Collected data entries
┏━━

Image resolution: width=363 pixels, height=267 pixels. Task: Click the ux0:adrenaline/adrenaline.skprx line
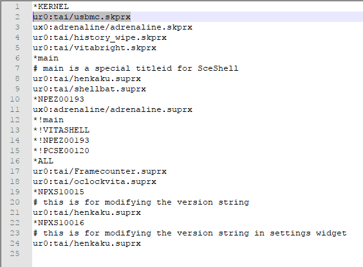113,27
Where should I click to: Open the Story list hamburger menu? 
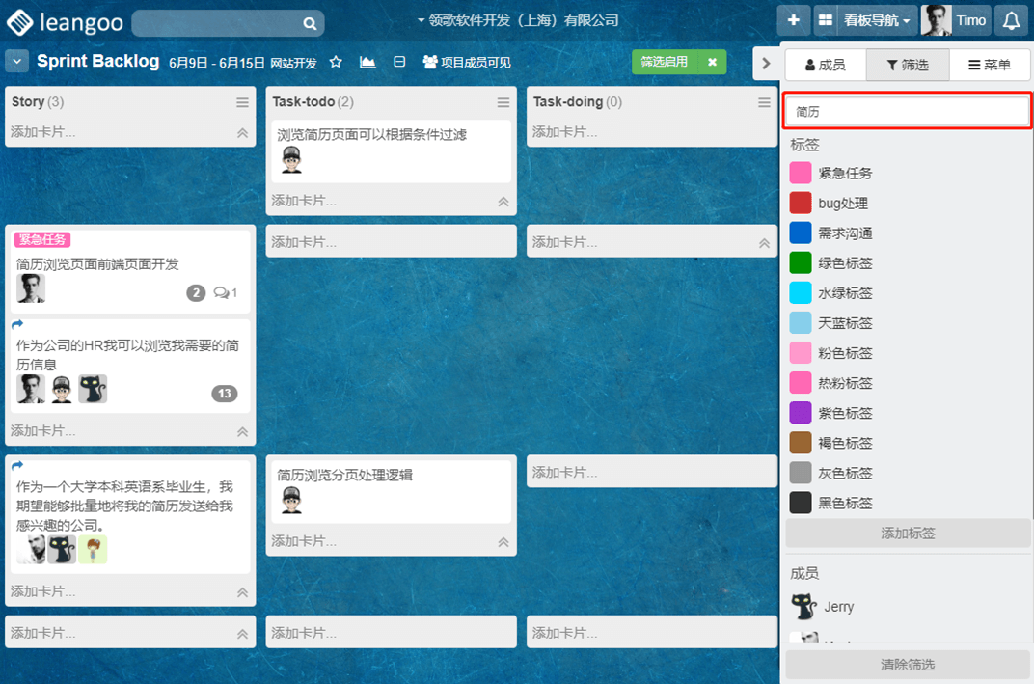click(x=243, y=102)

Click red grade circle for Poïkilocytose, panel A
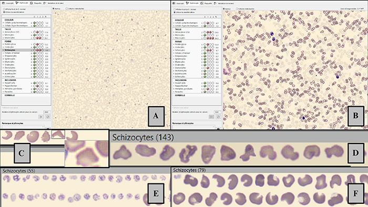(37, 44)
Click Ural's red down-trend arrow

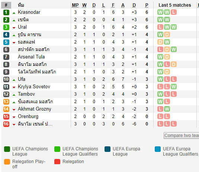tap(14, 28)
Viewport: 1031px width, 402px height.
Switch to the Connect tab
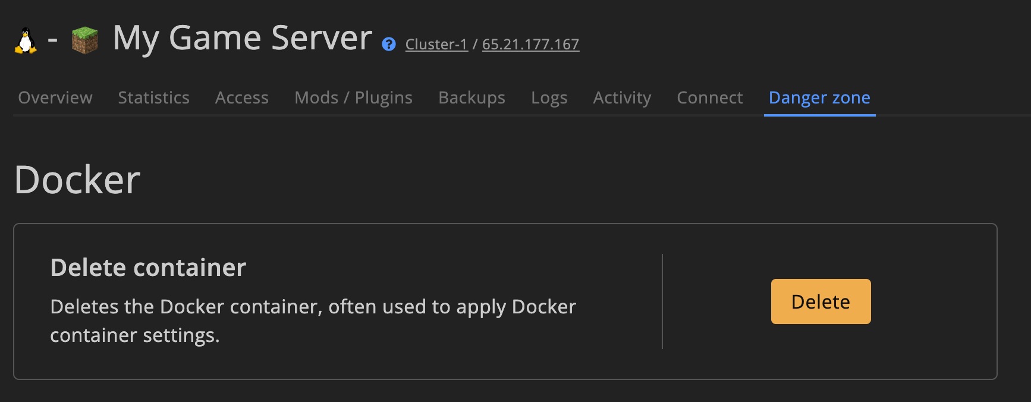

┗━━

Set down every line of the entries above again, exactly as written, but not the pictures.

Image resolution: width=363 pixels, height=267 pixels. Task: Click the ux0:adrenaline/adrenaline.skprx line
113,27
Where should I click to: Open the Story list hamburger menu? 
click(x=243, y=102)

Click red grade circle for Poïkilocytose, panel A
(37, 44)
Click Ural's red down-trend arrow

tap(14, 28)
Viewport: 1031px width, 402px height.
Switch to the Connect tab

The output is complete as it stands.